Exercise goal:
Every line of the material should be output exactly as written.

[[ Task material open ]]

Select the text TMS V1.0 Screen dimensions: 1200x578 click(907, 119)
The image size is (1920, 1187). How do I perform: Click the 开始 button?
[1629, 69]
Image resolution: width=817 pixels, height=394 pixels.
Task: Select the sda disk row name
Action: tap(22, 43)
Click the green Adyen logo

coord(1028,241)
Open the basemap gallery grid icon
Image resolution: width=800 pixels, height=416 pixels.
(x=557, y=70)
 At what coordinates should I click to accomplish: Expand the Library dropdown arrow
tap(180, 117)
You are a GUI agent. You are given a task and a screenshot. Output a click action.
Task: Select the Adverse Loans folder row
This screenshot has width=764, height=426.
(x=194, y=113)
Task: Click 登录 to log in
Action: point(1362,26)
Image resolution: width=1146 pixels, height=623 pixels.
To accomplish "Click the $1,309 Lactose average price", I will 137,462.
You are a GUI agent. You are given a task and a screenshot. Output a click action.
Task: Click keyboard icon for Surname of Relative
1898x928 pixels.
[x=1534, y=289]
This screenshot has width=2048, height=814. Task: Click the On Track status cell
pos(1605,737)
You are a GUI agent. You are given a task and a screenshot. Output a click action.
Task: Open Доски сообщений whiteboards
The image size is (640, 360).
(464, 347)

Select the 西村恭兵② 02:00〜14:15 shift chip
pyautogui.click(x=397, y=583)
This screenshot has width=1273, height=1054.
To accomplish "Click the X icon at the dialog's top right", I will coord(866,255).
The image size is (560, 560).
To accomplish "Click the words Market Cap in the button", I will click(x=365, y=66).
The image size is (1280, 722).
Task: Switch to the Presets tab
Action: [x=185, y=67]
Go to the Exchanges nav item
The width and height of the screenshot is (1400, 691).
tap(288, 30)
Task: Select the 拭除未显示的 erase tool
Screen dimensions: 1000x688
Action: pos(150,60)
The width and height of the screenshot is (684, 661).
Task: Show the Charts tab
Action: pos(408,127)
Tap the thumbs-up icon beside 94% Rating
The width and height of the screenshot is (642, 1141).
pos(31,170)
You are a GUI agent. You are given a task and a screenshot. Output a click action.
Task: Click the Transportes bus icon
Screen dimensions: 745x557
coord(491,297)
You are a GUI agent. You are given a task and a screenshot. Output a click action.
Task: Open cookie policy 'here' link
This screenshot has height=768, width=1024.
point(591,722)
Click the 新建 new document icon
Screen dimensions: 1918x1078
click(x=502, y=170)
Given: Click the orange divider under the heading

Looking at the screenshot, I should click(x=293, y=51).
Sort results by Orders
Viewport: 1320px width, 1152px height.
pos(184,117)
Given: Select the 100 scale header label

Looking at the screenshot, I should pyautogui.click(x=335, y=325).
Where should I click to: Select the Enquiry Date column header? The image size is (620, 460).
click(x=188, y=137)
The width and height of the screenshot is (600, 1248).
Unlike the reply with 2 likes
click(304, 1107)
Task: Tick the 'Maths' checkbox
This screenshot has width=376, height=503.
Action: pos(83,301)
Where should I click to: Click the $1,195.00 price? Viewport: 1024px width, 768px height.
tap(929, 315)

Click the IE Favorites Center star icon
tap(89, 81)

[[ Task material closed ]]

Exercise output:
Select the text TMS V1.0 Screen dimensions: 1200x578 click(907, 119)
The image size is (1920, 1187). How do I perform: Click the 开始 button?
[1629, 69]
Image resolution: width=817 pixels, height=394 pixels.
Task: Select the sda disk row name
Action: tap(22, 43)
Click the green Adyen logo

coord(1028,241)
Open the basemap gallery grid icon
Image resolution: width=800 pixels, height=416 pixels.
(x=557, y=70)
 At what coordinates should I click to accomplish: Expand the Library dropdown arrow
tap(180, 117)
You are a GUI agent. You are given a task and a screenshot. Output a click action.
Task: Select the Adverse Loans folder row
This screenshot has width=764, height=426.
(x=194, y=113)
Task: Click 登录 to log in
Action: point(1362,26)
Image resolution: width=1146 pixels, height=623 pixels.
To accomplish "Click the $1,309 Lactose average price", I will 137,462.
You are a GUI agent. You are given a task and a screenshot. Output a click action.
Task: Click keyboard icon for Surname of Relative
1898x928 pixels.
[x=1534, y=289]
This screenshot has width=2048, height=814. Task: Click the On Track status cell
pos(1605,737)
You are a GUI agent. You are given a task and a screenshot. Output a click action.
Task: Open Доски сообщений whiteboards
The image size is (640, 360).
(464, 347)

Select the 西村恭兵② 02:00〜14:15 shift chip
pyautogui.click(x=397, y=583)
This screenshot has width=1273, height=1054.
To accomplish "Click the X icon at the dialog's top right", I will coord(866,255).
The image size is (560, 560).
To accomplish "Click the words Market Cap in the button", I will click(x=365, y=66).
The image size is (1280, 722).
Task: Switch to the Presets tab
Action: [x=185, y=67]
Go to the Exchanges nav item
The width and height of the screenshot is (1400, 691).
tap(288, 30)
Task: Select the 拭除未显示的 erase tool
Screen dimensions: 1000x688
Action: pos(150,60)
The width and height of the screenshot is (684, 661).
Task: Show the Charts tab
Action: pos(408,127)
Tap the thumbs-up icon beside 94% Rating
The width and height of the screenshot is (642, 1141).
pos(31,170)
You are a GUI agent. You are given a task and a screenshot. Output a click action.
Task: Click the Transportes bus icon
Screen dimensions: 745x557
coord(491,297)
You are a GUI agent. You are given a task and a screenshot. Output a click action.
Task: Open cookie policy 'here' link
This screenshot has height=768, width=1024.
point(591,722)
Click the 新建 new document icon
Screen dimensions: 1918x1078
click(x=502, y=170)
Given: Click the orange divider under the heading

Looking at the screenshot, I should click(x=293, y=51).
Sort results by Orders
Viewport: 1320px width, 1152px height.
pos(184,117)
Given: Select the 100 scale header label

Looking at the screenshot, I should pyautogui.click(x=335, y=325).
Where should I click to: Select the Enquiry Date column header? The image size is (620, 460).
click(x=188, y=137)
The width and height of the screenshot is (600, 1248).
Unlike the reply with 2 likes
click(304, 1107)
Task: Tick the 'Maths' checkbox
This screenshot has width=376, height=503.
Action: pos(83,301)
Where should I click to: Click the $1,195.00 price? Viewport: 1024px width, 768px height.
tap(929, 315)

Click the IE Favorites Center star icon
tap(89, 81)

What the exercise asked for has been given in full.